A new report by USC’s Center for the Digital Future confirms once again that online consumers aren’t willing to pay for online services. Fast Company reporter Austin Carr sites some disheartening examples of this in his article earlier this week: “This past October, Newsday, the Long Island daily newspaper, was purchased for $650 million, and its Web site, newsday.com, was put behind a paywall. For just $5 a week, users could gain access to the site, but after three months on the market, how many had subscribed? Thirty-five people.”
Some people may say, “Well, that’s the Long Island daily newspaper, not theWall Street Journal or Financial Times,” but sadly, that’s not the case. Carr also notes that: “Just last week, for instance, it was revealed that Rupert Murdoch’s London Times had gained just 15,000 paid subscribers after putting up its new paywall. What’s more, the wall cut Web traffic by two-thirds, with some estimating it could plummet as much as 90%.”
Despite consumers’ unwillingness to pay for online services and content, a large percentage of users deeply distrust online information, according to the study. This is the one of the hardest things for me to grasp with the rapid decline of traditional journalism; consumers distrust online information, but if they’re not paying for the content, how do they expect to get reputable content that journalism has historically provided?
This certainly isn’t to say that sites that do offer free content aren’t reputable, because many of them are. But most of those sites aren’t trying to be a BusinessWeek or New York Times with hundreds of professional journalists on payroll.

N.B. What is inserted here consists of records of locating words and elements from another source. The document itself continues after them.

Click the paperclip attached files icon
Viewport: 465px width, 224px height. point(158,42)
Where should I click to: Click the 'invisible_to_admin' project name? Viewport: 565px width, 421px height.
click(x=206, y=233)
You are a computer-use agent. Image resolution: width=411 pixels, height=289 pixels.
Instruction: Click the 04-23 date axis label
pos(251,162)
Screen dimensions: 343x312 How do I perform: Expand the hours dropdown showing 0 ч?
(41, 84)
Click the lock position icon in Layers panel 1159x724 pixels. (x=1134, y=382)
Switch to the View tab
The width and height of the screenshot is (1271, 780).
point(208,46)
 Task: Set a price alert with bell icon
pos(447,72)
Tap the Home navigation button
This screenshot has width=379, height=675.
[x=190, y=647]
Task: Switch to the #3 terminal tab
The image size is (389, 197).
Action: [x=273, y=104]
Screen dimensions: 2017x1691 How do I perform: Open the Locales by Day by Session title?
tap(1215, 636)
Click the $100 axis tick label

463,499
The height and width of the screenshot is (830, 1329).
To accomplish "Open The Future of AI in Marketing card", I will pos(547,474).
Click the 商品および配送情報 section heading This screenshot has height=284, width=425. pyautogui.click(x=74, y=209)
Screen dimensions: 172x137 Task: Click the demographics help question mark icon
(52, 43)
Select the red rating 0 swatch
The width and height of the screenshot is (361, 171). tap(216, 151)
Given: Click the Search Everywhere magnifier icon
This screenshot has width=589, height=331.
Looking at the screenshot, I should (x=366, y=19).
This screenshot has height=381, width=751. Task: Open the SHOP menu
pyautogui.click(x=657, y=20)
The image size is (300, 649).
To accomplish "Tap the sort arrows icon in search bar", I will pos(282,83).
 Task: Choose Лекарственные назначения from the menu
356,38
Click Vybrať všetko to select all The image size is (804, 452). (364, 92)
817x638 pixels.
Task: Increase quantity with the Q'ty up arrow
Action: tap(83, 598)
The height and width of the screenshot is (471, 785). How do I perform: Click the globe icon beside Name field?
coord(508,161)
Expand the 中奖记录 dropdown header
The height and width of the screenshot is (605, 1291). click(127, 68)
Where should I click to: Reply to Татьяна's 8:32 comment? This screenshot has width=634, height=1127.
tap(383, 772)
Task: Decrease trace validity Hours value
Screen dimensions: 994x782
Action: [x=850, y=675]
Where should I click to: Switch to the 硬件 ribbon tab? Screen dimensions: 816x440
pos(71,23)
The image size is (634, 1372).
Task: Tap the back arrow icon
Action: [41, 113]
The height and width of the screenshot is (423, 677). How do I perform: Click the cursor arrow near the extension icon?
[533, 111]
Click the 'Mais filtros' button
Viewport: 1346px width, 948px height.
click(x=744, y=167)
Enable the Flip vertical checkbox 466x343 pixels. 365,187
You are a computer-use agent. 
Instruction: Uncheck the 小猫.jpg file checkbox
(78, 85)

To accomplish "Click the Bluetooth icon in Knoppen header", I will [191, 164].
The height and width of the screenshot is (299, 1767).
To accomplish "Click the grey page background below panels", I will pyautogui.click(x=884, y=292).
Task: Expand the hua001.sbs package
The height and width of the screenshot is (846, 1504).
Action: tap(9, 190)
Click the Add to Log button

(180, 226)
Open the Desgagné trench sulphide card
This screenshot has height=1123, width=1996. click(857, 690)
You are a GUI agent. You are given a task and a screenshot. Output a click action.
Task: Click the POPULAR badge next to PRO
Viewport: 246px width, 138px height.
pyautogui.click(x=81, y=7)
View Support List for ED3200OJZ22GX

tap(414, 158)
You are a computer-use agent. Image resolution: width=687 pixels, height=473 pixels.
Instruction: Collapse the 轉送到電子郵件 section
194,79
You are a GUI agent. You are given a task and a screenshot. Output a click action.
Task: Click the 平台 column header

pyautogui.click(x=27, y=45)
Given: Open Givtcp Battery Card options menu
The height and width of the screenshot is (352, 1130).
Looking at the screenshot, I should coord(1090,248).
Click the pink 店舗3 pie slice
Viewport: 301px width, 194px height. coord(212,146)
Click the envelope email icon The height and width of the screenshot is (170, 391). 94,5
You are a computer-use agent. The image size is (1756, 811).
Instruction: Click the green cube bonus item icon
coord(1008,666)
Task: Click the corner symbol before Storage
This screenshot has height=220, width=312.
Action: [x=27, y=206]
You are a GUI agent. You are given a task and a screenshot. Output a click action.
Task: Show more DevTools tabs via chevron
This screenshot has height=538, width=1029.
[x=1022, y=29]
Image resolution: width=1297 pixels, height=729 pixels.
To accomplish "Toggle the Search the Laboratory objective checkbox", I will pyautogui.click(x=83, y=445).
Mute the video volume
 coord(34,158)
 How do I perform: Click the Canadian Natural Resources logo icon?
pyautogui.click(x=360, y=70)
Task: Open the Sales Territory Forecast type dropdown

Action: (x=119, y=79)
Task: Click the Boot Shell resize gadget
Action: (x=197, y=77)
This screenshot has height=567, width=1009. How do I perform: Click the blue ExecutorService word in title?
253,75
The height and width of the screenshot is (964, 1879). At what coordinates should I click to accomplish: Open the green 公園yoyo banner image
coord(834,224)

When I think about if I would pay for content online, at first thought I would say no, which I know contradicts my statement above, but I also still get a print subscription to the New York Times, which includes an online subscription, so technically I’m paying for online content. Consumers are also just so used to getting content free now that the thought of having to pay for it is a turn off. But if you think about it, the Internet has only really been a mass good for 10 years – or less depending on your age – so it hasn’t been that long since most people were used to paying for a subscription – or two or three – to a reputable outlet, whether it’s a national magazine or newspaper or local one.
It’s interesting to think about how this will play out and where the industry will be another decade from now. What do you think? Would you pay for online content? How do you think the New York Times will fair with its upcoming pay wall? Should public relations firms start to consider new strategies to help online newspapers monetize their content?